#### [Available data]
--- --- ---

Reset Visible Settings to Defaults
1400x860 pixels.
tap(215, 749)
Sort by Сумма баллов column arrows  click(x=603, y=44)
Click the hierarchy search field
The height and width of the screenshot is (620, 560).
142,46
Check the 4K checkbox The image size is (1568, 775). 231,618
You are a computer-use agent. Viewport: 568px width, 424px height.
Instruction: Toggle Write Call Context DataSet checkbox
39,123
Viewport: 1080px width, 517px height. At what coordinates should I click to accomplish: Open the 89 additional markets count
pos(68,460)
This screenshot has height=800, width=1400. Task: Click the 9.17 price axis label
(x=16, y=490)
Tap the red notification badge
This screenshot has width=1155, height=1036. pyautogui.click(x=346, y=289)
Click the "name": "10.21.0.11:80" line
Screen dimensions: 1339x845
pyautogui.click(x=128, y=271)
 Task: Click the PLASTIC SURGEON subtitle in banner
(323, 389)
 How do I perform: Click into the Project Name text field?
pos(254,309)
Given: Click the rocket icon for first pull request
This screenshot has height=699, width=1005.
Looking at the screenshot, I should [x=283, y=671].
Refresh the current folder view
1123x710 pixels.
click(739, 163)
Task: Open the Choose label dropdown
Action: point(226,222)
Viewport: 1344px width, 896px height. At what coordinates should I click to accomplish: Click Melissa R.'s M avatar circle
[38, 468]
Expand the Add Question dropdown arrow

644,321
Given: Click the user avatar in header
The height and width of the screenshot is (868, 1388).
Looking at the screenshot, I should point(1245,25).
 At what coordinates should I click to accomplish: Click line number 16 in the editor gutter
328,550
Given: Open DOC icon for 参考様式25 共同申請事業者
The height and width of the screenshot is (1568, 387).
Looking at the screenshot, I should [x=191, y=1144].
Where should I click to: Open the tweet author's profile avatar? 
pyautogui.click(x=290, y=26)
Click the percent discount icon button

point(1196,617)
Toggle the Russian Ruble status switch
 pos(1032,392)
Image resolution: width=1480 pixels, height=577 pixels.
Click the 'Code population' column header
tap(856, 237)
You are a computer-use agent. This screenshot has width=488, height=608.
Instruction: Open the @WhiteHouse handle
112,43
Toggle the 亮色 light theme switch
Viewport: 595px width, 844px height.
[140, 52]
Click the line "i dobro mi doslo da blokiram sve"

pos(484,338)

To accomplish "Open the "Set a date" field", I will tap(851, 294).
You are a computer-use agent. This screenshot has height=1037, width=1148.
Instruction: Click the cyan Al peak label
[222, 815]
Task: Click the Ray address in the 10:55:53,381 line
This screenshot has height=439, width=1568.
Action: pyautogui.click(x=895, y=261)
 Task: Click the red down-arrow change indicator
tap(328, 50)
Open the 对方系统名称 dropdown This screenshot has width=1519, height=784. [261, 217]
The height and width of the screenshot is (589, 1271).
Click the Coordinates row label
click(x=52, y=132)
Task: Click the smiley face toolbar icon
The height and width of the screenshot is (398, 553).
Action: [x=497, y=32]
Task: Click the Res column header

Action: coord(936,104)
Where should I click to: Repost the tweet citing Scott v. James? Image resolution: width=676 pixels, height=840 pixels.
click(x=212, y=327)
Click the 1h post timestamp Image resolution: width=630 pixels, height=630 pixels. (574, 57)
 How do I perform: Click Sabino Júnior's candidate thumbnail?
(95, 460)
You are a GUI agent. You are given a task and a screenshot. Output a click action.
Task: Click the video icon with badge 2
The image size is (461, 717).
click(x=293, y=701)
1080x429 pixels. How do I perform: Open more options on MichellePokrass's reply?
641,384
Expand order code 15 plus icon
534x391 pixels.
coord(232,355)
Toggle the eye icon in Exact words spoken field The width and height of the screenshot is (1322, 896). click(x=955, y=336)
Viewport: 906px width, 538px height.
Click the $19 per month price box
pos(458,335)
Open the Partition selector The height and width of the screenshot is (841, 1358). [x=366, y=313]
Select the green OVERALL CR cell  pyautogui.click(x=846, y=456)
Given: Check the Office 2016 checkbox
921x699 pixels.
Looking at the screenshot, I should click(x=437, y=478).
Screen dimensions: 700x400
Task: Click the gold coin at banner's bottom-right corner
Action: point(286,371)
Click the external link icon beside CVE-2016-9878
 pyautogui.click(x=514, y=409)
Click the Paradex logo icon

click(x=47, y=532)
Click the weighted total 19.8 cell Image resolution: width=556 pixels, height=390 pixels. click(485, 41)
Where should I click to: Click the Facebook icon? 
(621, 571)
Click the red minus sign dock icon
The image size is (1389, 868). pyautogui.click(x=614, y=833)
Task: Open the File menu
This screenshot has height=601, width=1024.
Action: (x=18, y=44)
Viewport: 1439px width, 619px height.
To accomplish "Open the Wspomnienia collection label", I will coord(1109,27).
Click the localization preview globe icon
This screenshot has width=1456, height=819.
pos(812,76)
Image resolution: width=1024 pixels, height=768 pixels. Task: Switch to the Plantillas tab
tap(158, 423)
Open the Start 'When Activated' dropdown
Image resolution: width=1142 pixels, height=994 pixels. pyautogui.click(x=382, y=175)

--- --- ---

#### [What you should do]
Every line in the entries above that mentions the word "cell" must be shown.

#### [Answer for this exercise]
Select the green OVERALL CR cell  pyautogui.click(x=846, y=456)
Click the weighted total 19.8 cell Image resolution: width=556 pixels, height=390 pixels. click(485, 41)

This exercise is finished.